On se sert quelquefois, à l’appui de la banque unique, de l’exemple des lois rendues en Angleterre, en 1844 et 1845, sur la proposition de sir Robert Peel, pour réglementer l’industrie des banques. Cet exemple ne dit pas ce qu’on veut lui faire dire, il dit même le contraire. Il prouve que les Anglais ont senti la nécessité de mettre des limites aux émissions, qui étaient auparavant tout à fait arbitraires; mais la pluralité des banques n’entraîne nullement l’émission illimitée. C’est la Banque de France qui jouit de ce droit excessif, et l’exemple des lois de sir Robert Peel tourne directement contre elle. Il est vrai que cet homme d’état s’est montré peu favorable à l’extrême multiplicité des banques anglaises et qu’il a manifesté le désir d’en réduire le nombre; mais ce nombre, quel était-il? Dans un pays grand comme le quart de la France, il y avait et il y a encore plus de deux cents banques ayant le droit d’émission, sans compter les succursales ou branches. On comprend sans peine que, devant une pareille diversité, sir Robert Peel ait reculé. A-t-il supprimé une seule banque? Pas une seule. Il s’est borné à empêcher qu’on n’en créât de nouvelles. Si la France avait autant de banques d’émission que l’Angleterre proportionnellement à sa surface, elle en aurait mille. Nous n’en demandons pas tant.

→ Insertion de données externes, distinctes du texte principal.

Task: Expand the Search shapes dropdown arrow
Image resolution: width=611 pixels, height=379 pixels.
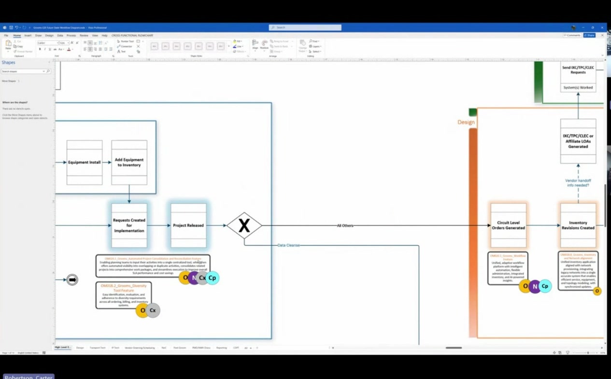Action: 44,71
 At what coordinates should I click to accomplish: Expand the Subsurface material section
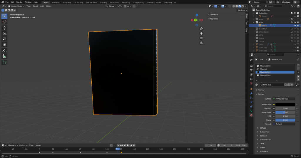point(265,132)
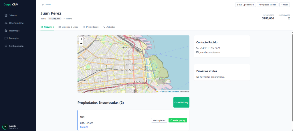Click the Tablero dashboard icon in sidebar
Screen dimensions: 293x131
click(6, 15)
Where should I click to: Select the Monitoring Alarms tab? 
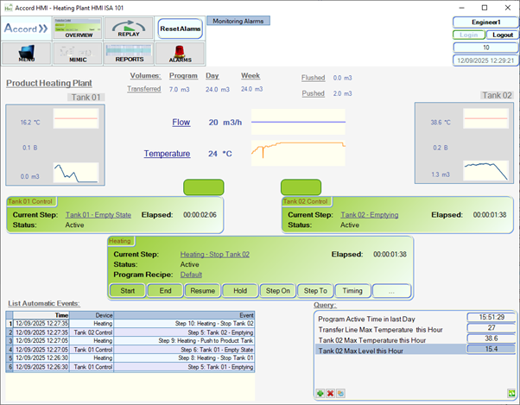point(238,20)
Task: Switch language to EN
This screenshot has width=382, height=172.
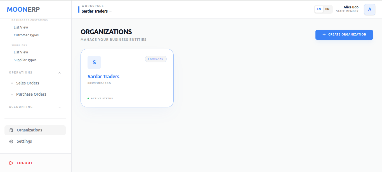Action: coord(319,9)
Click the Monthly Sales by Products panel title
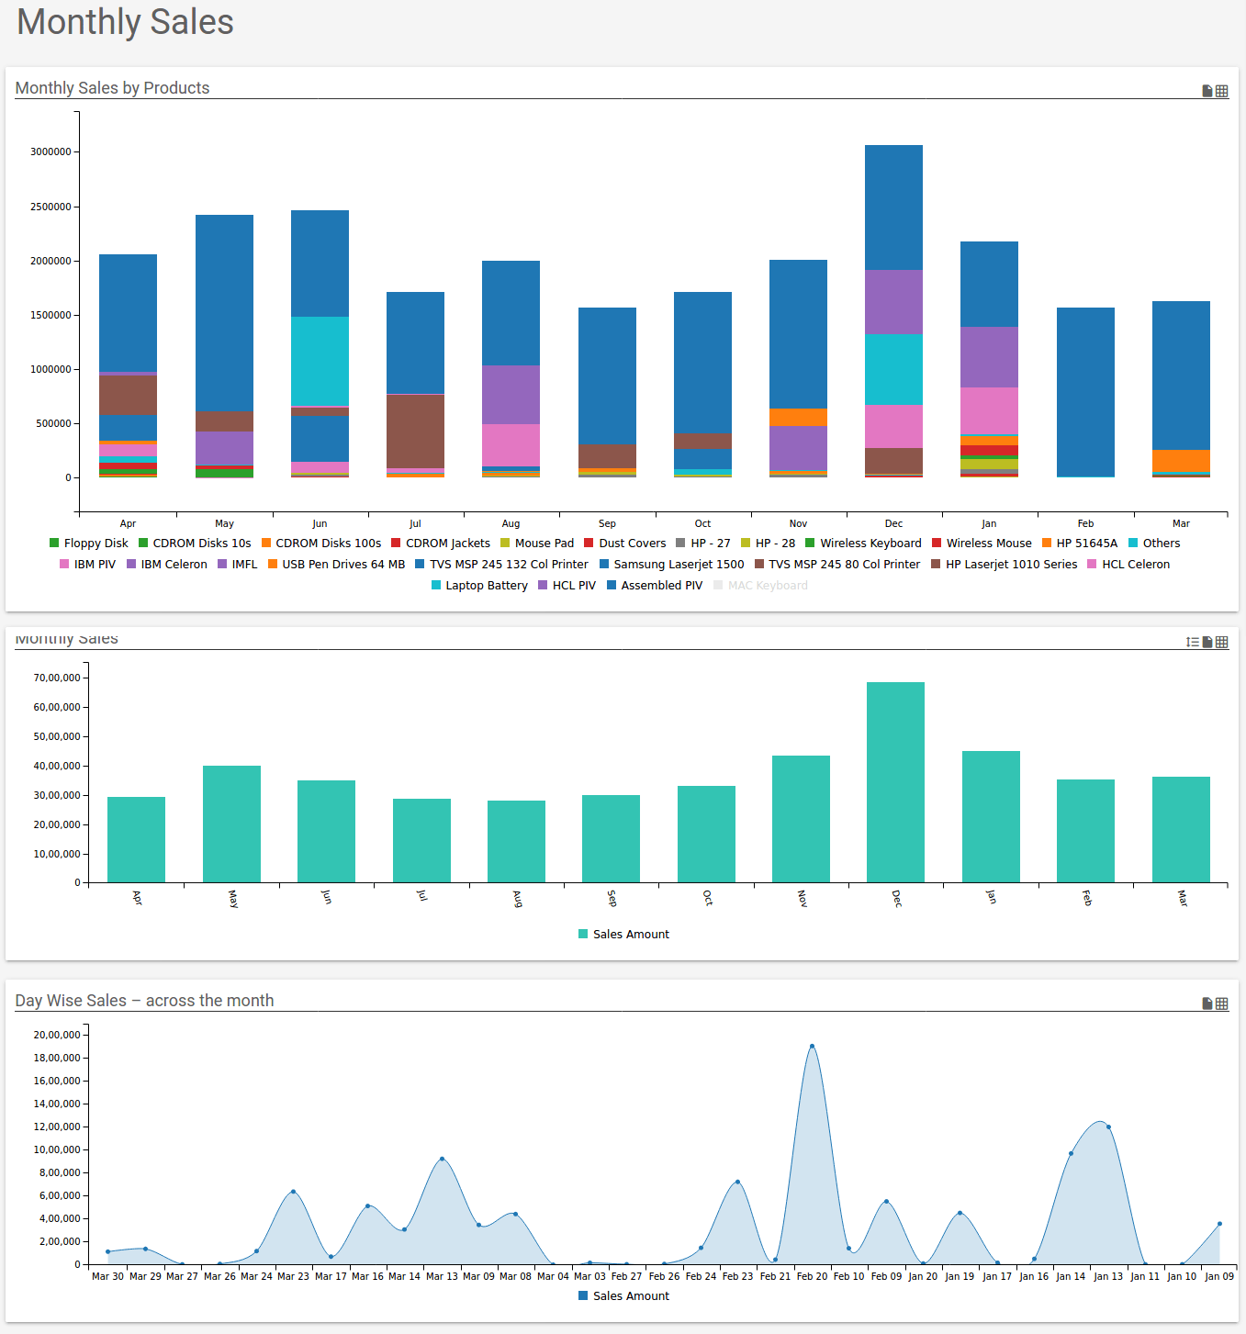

Après l’Angleterre, on cite la Belgique. La Belgique est, comme étendue, le dix-huitième de la France, et le huitième comme population. C’est à peu près l’équivalent de ce que serait une de nos régions. Une seule banque d’émission y suffit, sans qu’on puisse en rien conclure. Il est seulement à remarquer que, dans ce petit pays, la banque centrale a 27 succursales; si nous en avions autant, nous en aurions plus de 500. Voilà encore un exemple assez mal choisi. L’Allemagne vit sous le régime des banques multiples, sans que la circulation en souffre sensiblement. Il faut aller en Autriche et en Russie pour retrouver le principe de la banque unique appliqué à de grands empires, et nous n’avons pas l’habitude d’aller chercher de ce côté-là les modèles à suivre en fait d’administration financière.

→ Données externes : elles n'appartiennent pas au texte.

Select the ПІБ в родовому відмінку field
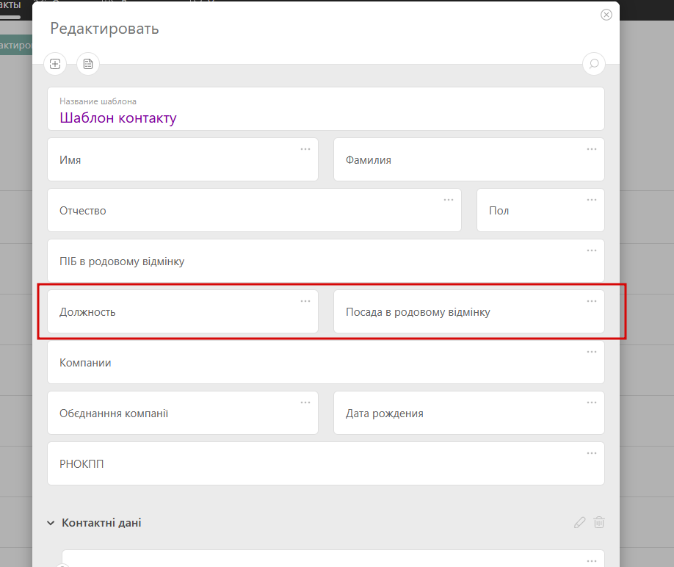click(x=325, y=261)
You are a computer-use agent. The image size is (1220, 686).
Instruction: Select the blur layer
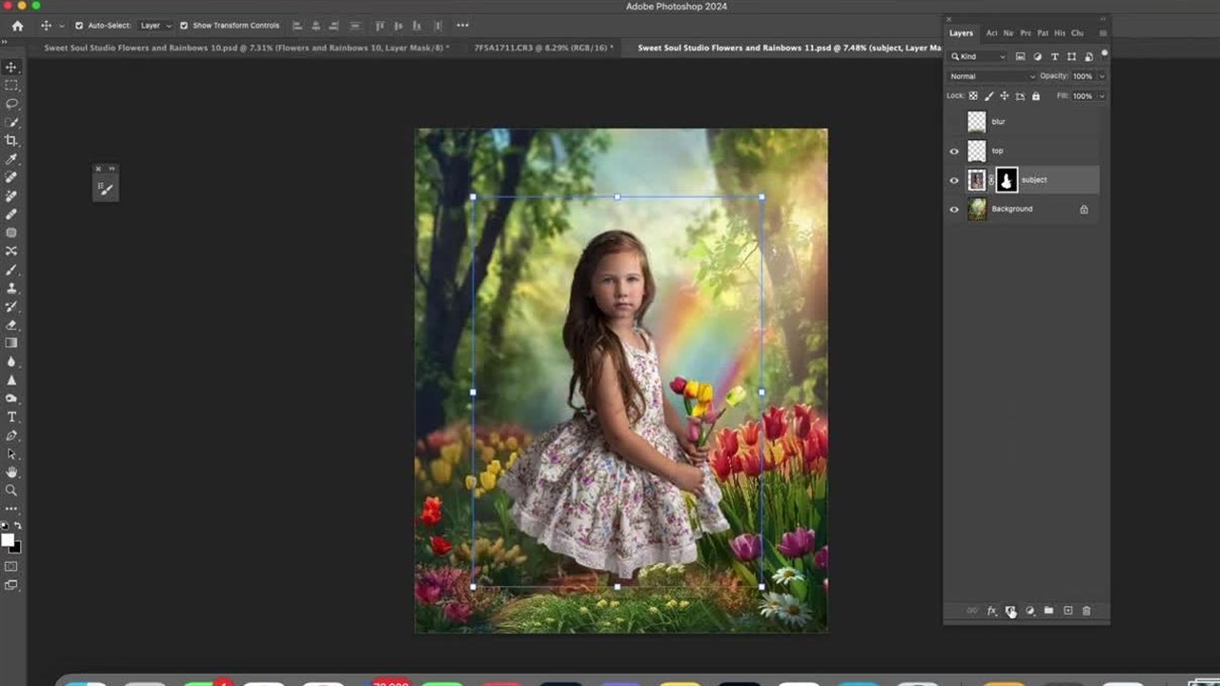click(x=998, y=122)
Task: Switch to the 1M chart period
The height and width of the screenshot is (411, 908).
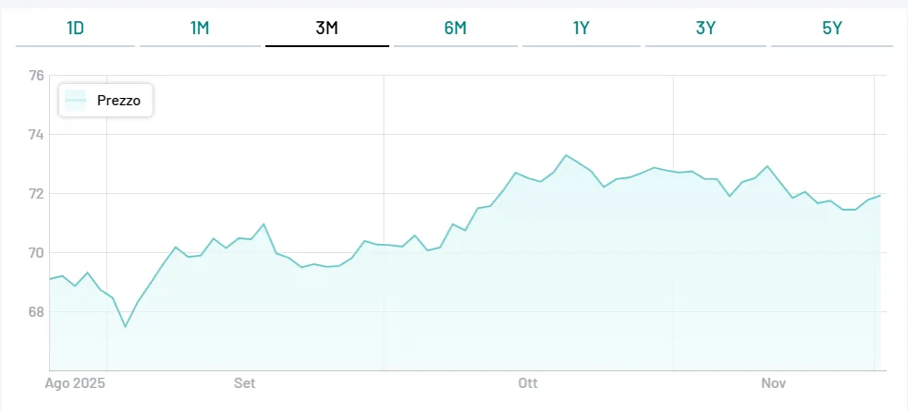Action: tap(200, 28)
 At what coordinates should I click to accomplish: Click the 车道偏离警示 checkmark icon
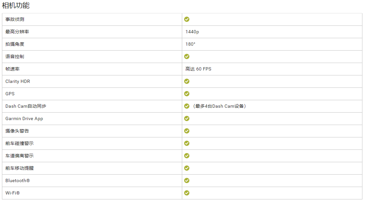[x=187, y=156]
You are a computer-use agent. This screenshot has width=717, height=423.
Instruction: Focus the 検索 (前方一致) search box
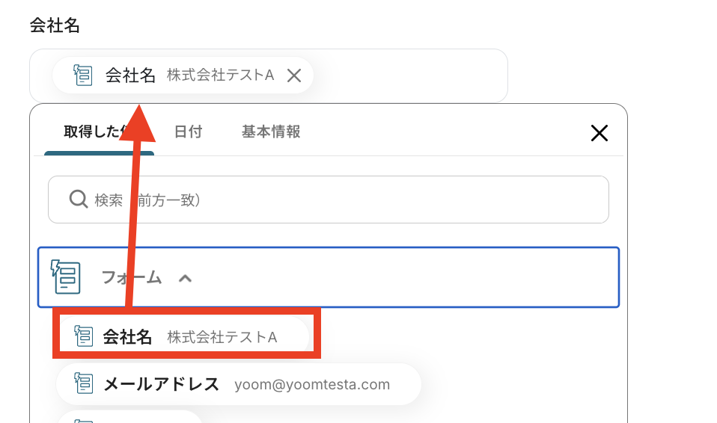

Quand même la pluralité des banques n’aurait pas pour effet de faire baisser le taux de l’intérêt, elle rendrait déjà d’assez grands services en généralisant l’usage du crédit. Aurait-elle aussi une influence favorable sur le taux de l’intérêt? Il est permis de l’espérer. M. Victor Bonnet a très bien montré les illusions qui ont cours sur les effets du papier-monnaie. On sait maintenant que le billet de banque n’a pas le pouvoir magique de créer les capitaux; c’est purement et simplement la substitution d’une créance à une autre, une promesse de payer rédigée sous une nouvelle forme qui la rend d’une circulation plus facile. Cette transformation doit avoir des limites qu’il ne faut pas dépasser. D’un autre côté, M. Clément Juglar a démontré, dans un livre couronné par l’Académie des Sciences morales et politiques, que les crises commerciales obéissent à des lois qui les rendent en quelque sorte périodiques. La science économique enseigne depuis longtemps que toute action péremptoire sur le taux de l’intérêt est impuissante et nuisible, et que si les capitaux deviennent rares, il faut se résigner à les payer cher. Ce sont là des vérités incontestables; mais, tout en écartant les promesses et les espérances chimériques, n’y a-t-il absolument rien à faire pour travailler, dans la mesure du possible, à la baisse de l’intérêt et à l’adoucissement des crises? Si la Banque de France, au lieu d’embrasser les quatre-vingt-neuf départemens, concentrait les ressources dont elle dispose sur Paris et la région environnante, la verrions-nous aussi souvent porter le taux de ses escomptes au-delà de 4 ou 5 pour 100? Les opérations des autres banques contribueraient-elles, en augmentant les moyens de crédit, à maintenir l’intérêt le plus bas possible? Telles sont les questions qu’il n’est pas interdit d’examiner, et dont la solution peut parfaitement se concilier avec les principes généraux rappelés par M. Victor Bonnet.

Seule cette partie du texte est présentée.